VCF Home Lab Part 1: Hardware & Planning

I’ve been thinking a lot about how I wanted to go about building a VMware Cloud Foundation home lab for quite a while. My current home lab workstation isn’t up to the task as it didn’t meet the minimum specs to run VCF:

 

  • Minimum CPU Cores: 16 physical CPU cores, 24+ cores strongly recommended for usability
  • 2–3 ESXi hosts (physical or nested) 
  • Adequate CPU/RAM (e.g., 128 GB+ per node recommended depending on nested sizing)
  • Shared storage (NFS) if limited hosts
  • Network connectivity (10 Gbe recommended but can bypass that requirement)

 

I looked at the cheapest option which was to buy a second hand HPE Z6 G4 workstation with as much hardware as I could afford and then run a nested environment as I have before (using VMware’s Holodeck). The other route was to go down the Minisforum MS-A2 route, as per William Lam’s blog. I decided to go down this route as even though it was more expensive it took up less room (keeps the wife happy 😉)  and pushes myself knowledge wise to establish. Also I had seen them at VMware Explore London and talked with Eric Nielsen in depth to understand how it was setup. As there was quite a lot of knowledge on these devices I decided to bite the bullet and go down this route.

______

### Work to complete:
a – From the VCF home lab post, pull out everything from "VCF Home Lab" down to "bypass that requirement)".
b – Answer these questions using the VCF home lab post:
(i) What is the minimum number of physical CPU cores listed for running VCF?
(ii) Which second-hand workstation was considered as the cheapest option?
(iii) At which event had the writer seen the Minisforum MS-A2 devices?
c – Extend the VCF home lab post beyond its final sentence.

### Information supplied:
______

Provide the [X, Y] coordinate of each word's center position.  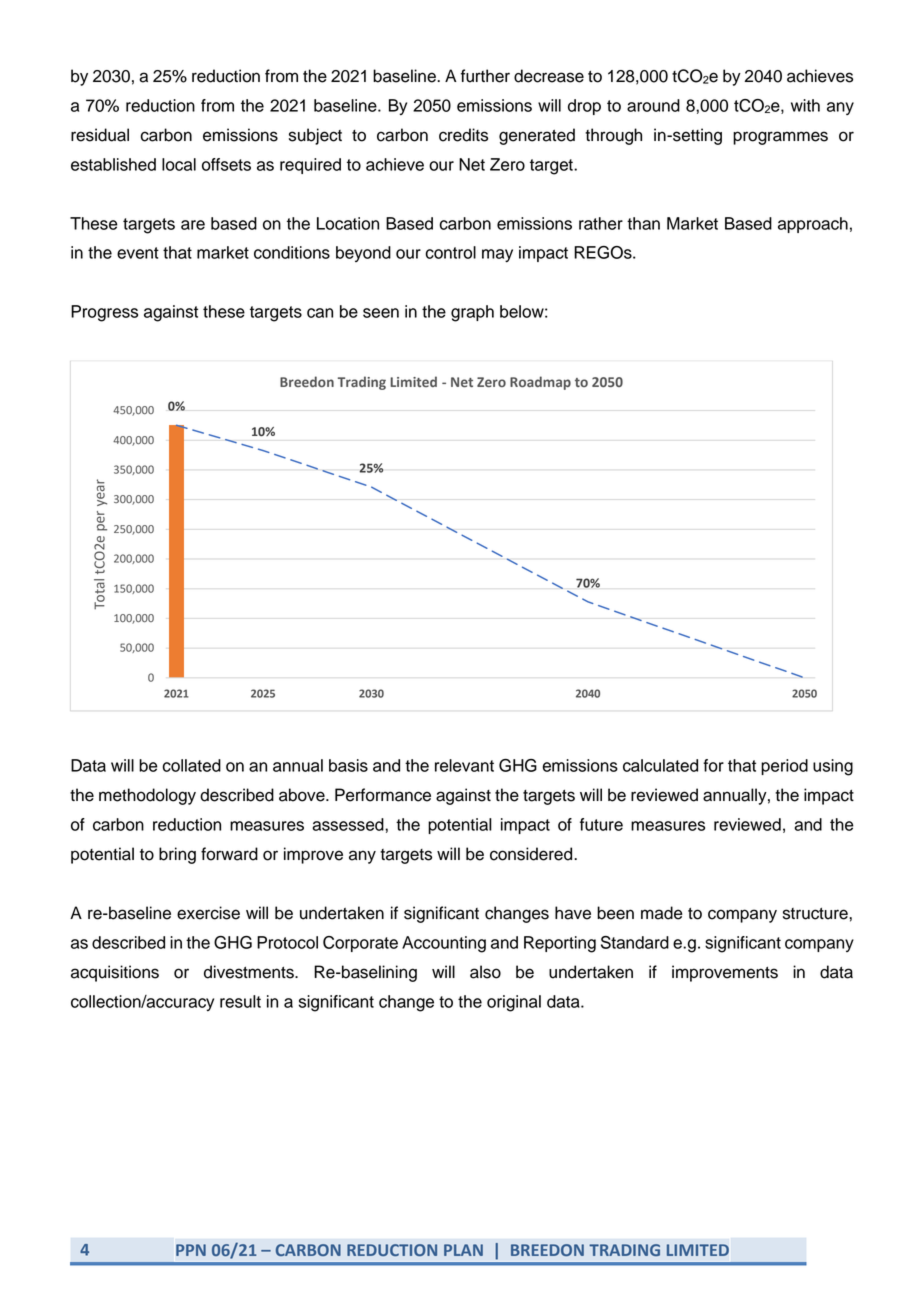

______

### Written responses:
a –
VCF Home Lab Part 1: Hardware & Planning

I’ve been thinking a lot about how I wanted to go about building a VMware Cloud Foundation home lab for quite a while. My current home lab workstation isn’t up to the task as it didn’t meet the minimum specs to run VCF:

 

  • Minimum CPU Cores: 16 physical CPU cores, 24+ cores strongly recommended for usability
  • 2–3 ESXi hosts (physical or nested) 
  • Adequate CPU/RAM (e.g., 128 GB+ per node recommended depending on nested sizing)
  • Shared storage (NFS) if limited hosts
  • Network connectivity (10 Gbe recommended but can bypass that requirement)

b –
(i) 16 physical CPU cores
(ii) An HPE Z6 G4 workstation
(iii) VMware Explore London

c –
 

The full hardware list purchased was:

Quantity

Item

Function

2

Minisforum MS-A2 (7945HX) Barebones

VCF Host

2

Crucial 96B Kit (2x48GB) DDR5 SODIMM

ESXi Memory

2

Lexar NM610 Pro 500GB 
SSD

ESXi Install + ESX-OS-Data + VMFS Volume

2

Crucial P310 1TB SSD

NVMe Tiering

2

Crucial P310 2TB SSD

vSAN ESA

 

IMG 4358

 

The most expensive thing on the list was the RAM which recently has increased in price massively (seems to keep on growing as well). The price for 128 GB of RAM for each host was just too much, so I opted for 96 GB per host. As we now have NVMe tiering which uses an NVMe disk as substitute RAM (hence the 1TB NVMe disks) this will hopefully alleviate this issue. So this means that we have the following for our home lab:

 

  • 64 vCPU total, 32 vCPU per host ( a minimum of 24 vCPU are needed for VCF Automation alone!)
  • 96 GB of physical RAM per host (1 TB with NVMe Tiering)
  • 500 GB NVMe: ESXi installation, 1TB NVMe : NVMe Tiering, 2TB NVMe 3: vSAN ESA
  • 2 x 10 Gbe, and 1 x 2.5 Gbe (each host has 2 x 2.5 Gbe but one is a Realtek network controller so won’t work with ESX)

 

My idea is to run this like in the following diagram:

 

UntitledImage

 

Previously I hadn’t planned my home lab previous build so this time Im looking to plan and document it first. First I planned the VLANs configured for my networks:

VLAN
Number

Traffic
Type

100

Management\Hosts

110

vMotion

120

vSAN

130

ESX\NSX Edge TEP

140

Tier 0 Uplink (Optional)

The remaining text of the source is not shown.